Let us get to the core point. Funding that is handed on to local government is funding that is not handed on elsewhere. I recognise that some members might disagree with the Government’s decisions to pass on the front-line health and social care consequentials in full, to help to tackle child poverty and inequality by doubling the game-changing Scottish child payment, to provide more than £500 million to councils to support investment in health and social care, to allocate £145 million extra for additional teachers and support staff and to support the expansion of free school meals, with an extra £60 million in revenue and £30 million in capital funding.

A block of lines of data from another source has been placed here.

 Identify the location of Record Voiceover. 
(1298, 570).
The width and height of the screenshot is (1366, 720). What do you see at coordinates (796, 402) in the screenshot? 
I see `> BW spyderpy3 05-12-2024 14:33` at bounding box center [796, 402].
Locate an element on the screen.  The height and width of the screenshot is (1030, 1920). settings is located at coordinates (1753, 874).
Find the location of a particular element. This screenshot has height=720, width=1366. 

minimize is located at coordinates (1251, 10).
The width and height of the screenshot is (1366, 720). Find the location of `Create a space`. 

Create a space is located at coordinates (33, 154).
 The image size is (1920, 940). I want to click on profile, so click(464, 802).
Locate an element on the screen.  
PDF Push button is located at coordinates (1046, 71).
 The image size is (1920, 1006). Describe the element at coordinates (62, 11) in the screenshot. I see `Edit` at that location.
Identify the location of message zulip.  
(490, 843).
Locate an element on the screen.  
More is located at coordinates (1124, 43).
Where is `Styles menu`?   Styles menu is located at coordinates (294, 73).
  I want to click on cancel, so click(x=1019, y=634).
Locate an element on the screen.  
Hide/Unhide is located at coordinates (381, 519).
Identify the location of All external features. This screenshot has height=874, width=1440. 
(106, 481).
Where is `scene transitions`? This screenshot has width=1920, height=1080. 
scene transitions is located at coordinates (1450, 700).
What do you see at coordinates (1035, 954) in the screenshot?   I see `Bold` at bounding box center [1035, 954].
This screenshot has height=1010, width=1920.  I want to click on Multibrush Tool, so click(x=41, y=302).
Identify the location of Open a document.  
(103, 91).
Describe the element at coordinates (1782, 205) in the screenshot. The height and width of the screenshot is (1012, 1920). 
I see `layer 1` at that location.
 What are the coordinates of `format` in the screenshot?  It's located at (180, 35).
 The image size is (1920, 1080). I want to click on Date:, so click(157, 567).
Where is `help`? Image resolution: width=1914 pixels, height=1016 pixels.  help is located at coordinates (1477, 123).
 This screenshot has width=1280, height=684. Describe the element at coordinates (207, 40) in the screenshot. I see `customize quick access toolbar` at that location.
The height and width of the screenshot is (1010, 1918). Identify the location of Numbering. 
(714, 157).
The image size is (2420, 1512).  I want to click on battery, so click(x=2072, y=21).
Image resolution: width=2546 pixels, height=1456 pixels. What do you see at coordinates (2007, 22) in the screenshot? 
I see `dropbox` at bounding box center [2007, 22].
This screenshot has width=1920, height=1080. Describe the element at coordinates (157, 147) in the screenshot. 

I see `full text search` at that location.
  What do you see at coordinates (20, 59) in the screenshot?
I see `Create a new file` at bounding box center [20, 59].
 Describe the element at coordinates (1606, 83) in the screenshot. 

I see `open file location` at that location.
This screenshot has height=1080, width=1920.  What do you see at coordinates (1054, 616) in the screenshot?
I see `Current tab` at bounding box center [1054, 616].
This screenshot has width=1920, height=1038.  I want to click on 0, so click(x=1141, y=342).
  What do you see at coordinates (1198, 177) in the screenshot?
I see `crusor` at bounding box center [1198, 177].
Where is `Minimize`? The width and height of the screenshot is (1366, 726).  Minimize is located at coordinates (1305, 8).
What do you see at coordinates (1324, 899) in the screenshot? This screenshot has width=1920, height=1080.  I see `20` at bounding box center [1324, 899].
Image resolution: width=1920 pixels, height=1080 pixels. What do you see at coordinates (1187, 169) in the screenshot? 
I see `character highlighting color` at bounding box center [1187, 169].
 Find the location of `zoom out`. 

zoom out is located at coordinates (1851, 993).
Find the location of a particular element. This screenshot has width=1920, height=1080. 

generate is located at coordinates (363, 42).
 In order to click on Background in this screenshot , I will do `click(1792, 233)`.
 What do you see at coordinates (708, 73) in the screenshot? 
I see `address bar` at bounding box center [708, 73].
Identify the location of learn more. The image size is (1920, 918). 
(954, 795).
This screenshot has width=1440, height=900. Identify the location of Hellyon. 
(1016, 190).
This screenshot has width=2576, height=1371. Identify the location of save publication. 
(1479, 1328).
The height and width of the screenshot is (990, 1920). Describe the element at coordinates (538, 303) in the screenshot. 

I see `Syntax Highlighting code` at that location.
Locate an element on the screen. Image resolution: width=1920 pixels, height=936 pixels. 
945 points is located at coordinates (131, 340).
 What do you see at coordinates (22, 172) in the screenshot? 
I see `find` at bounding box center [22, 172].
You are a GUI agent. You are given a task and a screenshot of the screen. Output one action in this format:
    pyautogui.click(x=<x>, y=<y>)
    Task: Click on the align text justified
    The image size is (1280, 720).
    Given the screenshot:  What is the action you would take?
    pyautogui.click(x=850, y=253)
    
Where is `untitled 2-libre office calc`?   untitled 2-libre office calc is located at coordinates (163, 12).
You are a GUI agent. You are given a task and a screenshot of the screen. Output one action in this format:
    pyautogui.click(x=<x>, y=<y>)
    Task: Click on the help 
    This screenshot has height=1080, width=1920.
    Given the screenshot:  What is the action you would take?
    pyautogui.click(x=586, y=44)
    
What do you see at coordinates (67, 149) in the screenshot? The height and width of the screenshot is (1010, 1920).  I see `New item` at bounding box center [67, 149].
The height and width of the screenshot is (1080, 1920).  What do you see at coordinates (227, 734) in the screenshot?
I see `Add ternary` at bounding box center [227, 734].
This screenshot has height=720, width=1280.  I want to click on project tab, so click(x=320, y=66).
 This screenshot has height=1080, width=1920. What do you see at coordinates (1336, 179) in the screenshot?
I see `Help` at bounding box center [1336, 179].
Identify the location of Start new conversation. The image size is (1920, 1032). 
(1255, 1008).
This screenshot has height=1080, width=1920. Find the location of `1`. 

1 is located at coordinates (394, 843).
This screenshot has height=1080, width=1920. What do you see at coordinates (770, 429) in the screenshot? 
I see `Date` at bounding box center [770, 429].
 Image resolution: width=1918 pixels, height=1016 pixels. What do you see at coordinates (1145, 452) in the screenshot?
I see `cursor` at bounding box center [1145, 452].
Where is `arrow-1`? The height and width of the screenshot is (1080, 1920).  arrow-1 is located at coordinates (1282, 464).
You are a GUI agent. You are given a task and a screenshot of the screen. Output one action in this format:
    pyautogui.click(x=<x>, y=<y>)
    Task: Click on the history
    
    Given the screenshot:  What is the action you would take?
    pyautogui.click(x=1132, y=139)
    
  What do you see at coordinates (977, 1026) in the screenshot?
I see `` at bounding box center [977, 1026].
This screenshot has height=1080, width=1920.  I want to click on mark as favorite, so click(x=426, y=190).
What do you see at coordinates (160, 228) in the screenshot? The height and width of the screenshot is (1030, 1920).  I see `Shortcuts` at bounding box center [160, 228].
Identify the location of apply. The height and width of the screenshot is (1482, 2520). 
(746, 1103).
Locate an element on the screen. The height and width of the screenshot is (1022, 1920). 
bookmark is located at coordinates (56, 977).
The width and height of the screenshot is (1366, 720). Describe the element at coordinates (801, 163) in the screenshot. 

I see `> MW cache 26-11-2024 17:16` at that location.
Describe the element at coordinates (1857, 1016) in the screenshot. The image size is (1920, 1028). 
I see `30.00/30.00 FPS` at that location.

We take the view that those are not just Scottish Government priorities but joint priorities with local government, and I believe that they attract cross-party support in this Parliament. However, if Opposition parties do not agree with those investments, they are fully entitled to propose alternative—but balanced—funding proposals ahead of consideration of the Budget (Scotland) Bill next week.
The budget also provides councils with a number of flexibilities, including over council tax rate setting, as they requested, and we have reaffirmed our commitment to developing a local government fiscal framework in partnership with COSLA. I want to be clear that any framework must be developed in partnership with local government. It must be workable and must learn lessons from the implementation of the broader Scottish fiscal framework. Crucially, it cannot put funding for the national health service at risk.
It will be important for local government to bring forward fiscal framework proposals that can be explored in partnership. There is no reason why those proposals need only come from local government, however. In that regard, I note the Conservatives’ motion. I welcome the contribution that Miles Briggs is making. I hope that other Conservative members—perhaps Mr Briggs or Ms Smith in summing up later in the debate—can provide more detail about how what they propose would work in practice. Clearly, there would be significant consequences elsewhere in the budget.